Back then, Jacó was a completely different animal. There were no condos or high-rises. Just a few mom and pop tiendas, two surf shops and one disco called “La Central.” The only thing taller than two stories were the waves at Roca Loca. A former tourism campaign slogan about Costa Rica really fit back then: “No artificial ingredients.”

After the honeymoon was over, I left Jacó and headed up to Playa Grande to live. It was an area experiencing new growth. Besides the consistently empty surf and offshore spots, one other thing stood out — culturally diverse transplantations were starting to bloom here as they were all over the Gold Coast. Walking down the streets, we would notice a French restaurant that wasn’t there before or a Spanish café.

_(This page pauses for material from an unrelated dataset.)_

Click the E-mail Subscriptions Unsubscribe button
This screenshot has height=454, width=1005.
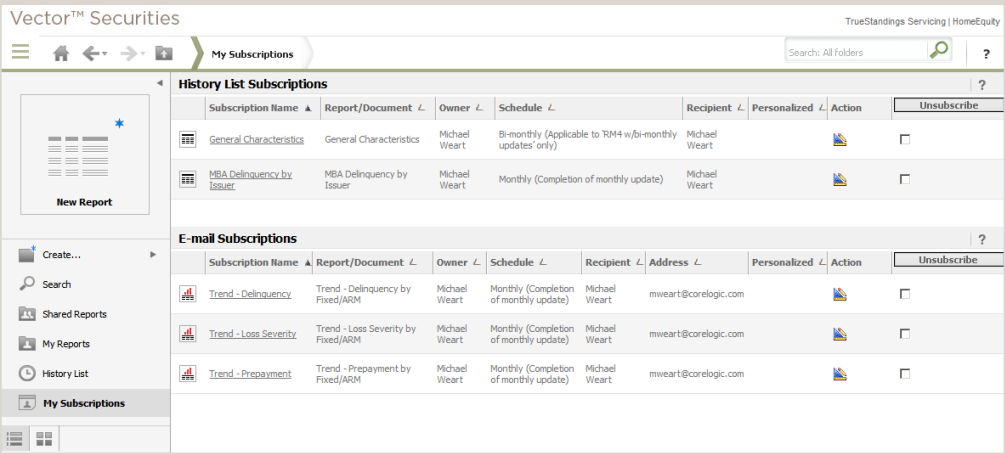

Next time it might be an Italian pizza place or a Canadian sports bar … perhaps an Asian fusion place and, of course, a German bakery. Ultimately, I figured I would open an American — specifically, Rhode Island — supermarket and deli. Hell, I thought … it couldn’t be that hard given the lack of local competition. Laugh if you will, but there was a time when we had to go all the way to Santa Cruz every week for a full shopping and supply run!

So that’s how I started “Super Pura Vida and Cabinas” in 1998. The diversity of the area was evident right away. All types of people came into the store. We all had a part in building a new community together in Playa Grande, so we all had our own stories to share about the mutual daily grind in paradise.

There’s a saying here, “poco a poco.” It means you have to learn to take things slow and never forget “they” let us live here. We did take it slow over the years, while sharing our cultural stories, our foods and our idiosyncrasies. By morphing them with the notions of “Tico time” and “pura vida” we emerged as an amazingly diverse and courageous type of new age explorer. It takes all kinds of ingredients to make a great soup, and we have that mix of cultural flavor in abundance here.

I am the proud father of a Costa Rican daughter, and sometimes can’t believe I was granted a cédula and allowed to live here. I thank God every day for all the blessings bestowed on me. I’ve never stopped being amazed at all the cool people, places and things that make Costa Rica a multicultural wonder of the world. I hope and pray this international blue zone will forever keep evolving as the place I like to call Puravidaville!